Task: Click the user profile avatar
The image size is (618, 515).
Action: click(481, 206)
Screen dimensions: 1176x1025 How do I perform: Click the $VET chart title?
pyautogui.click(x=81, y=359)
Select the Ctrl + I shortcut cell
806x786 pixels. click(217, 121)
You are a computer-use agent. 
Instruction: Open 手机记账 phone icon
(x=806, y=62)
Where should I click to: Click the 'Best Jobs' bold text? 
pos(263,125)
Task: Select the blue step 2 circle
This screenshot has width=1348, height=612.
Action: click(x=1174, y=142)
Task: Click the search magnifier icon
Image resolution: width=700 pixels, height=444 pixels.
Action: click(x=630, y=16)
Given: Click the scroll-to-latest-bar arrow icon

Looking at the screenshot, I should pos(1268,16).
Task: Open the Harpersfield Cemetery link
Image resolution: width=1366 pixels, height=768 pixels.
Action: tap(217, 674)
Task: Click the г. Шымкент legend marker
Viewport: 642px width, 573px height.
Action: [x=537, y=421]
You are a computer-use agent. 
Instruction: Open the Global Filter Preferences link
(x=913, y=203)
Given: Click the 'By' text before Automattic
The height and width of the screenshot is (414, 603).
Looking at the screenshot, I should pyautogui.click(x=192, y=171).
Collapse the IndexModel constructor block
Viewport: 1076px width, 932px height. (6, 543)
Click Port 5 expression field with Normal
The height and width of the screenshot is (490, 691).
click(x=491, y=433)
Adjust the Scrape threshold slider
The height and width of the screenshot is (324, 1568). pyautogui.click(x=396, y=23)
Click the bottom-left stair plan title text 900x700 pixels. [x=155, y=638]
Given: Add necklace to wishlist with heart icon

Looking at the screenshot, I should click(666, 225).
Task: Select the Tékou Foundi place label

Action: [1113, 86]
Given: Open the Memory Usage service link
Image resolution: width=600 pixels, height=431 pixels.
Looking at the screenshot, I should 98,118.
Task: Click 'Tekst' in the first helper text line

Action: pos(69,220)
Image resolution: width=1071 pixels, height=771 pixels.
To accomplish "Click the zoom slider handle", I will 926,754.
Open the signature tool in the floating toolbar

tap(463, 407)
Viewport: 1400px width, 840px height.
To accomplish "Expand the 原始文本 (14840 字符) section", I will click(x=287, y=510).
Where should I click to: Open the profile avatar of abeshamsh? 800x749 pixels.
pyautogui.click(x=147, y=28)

*EXERCISE REQUIREMENTS:*
Reprint every entry exactly.

*TASK ANSWER:*
Task: Click the user profile avatar
The image size is (618, 515).
Action: click(481, 206)
Screen dimensions: 1176x1025 How do I perform: Click the $VET chart title?
pyautogui.click(x=81, y=359)
Select the Ctrl + I shortcut cell
806x786 pixels. click(217, 121)
You are a computer-use agent. 
Instruction: Open 手机记账 phone icon
(x=806, y=62)
Where should I click to: Click the 'Best Jobs' bold text? 
pos(263,125)
Task: Select the blue step 2 circle
This screenshot has width=1348, height=612.
Action: click(x=1174, y=142)
Task: Click the search magnifier icon
Image resolution: width=700 pixels, height=444 pixels.
Action: click(x=630, y=16)
Given: Click the scroll-to-latest-bar arrow icon

Looking at the screenshot, I should pos(1268,16).
Task: Open the Harpersfield Cemetery link
Image resolution: width=1366 pixels, height=768 pixels.
Action: tap(217, 674)
Task: Click the г. Шымкент legend marker
Viewport: 642px width, 573px height.
Action: [x=537, y=421]
You are a computer-use agent. 
Instruction: Open the Global Filter Preferences link
(x=913, y=203)
Given: Click the 'By' text before Automattic
The height and width of the screenshot is (414, 603).
Looking at the screenshot, I should pyautogui.click(x=192, y=171).
Collapse the IndexModel constructor block
Viewport: 1076px width, 932px height. (6, 543)
Click Port 5 expression field with Normal
The height and width of the screenshot is (490, 691).
click(x=491, y=433)
Adjust the Scrape threshold slider
The height and width of the screenshot is (324, 1568). pyautogui.click(x=396, y=23)
Click the bottom-left stair plan title text 900x700 pixels. [x=155, y=638]
Given: Add necklace to wishlist with heart icon

Looking at the screenshot, I should click(666, 225).
Task: Select the Tékou Foundi place label

Action: [1113, 86]
Given: Open the Memory Usage service link
Image resolution: width=600 pixels, height=431 pixels.
Looking at the screenshot, I should 98,118.
Task: Click 'Tekst' in the first helper text line

Action: pos(69,220)
Image resolution: width=1071 pixels, height=771 pixels.
To accomplish "Click the zoom slider handle", I will 926,754.
Open the signature tool in the floating toolbar

tap(463, 407)
Viewport: 1400px width, 840px height.
To accomplish "Expand the 原始文本 (14840 字符) section", I will click(x=287, y=510).
Where should I click to: Open the profile avatar of abeshamsh? 800x749 pixels.
pyautogui.click(x=147, y=28)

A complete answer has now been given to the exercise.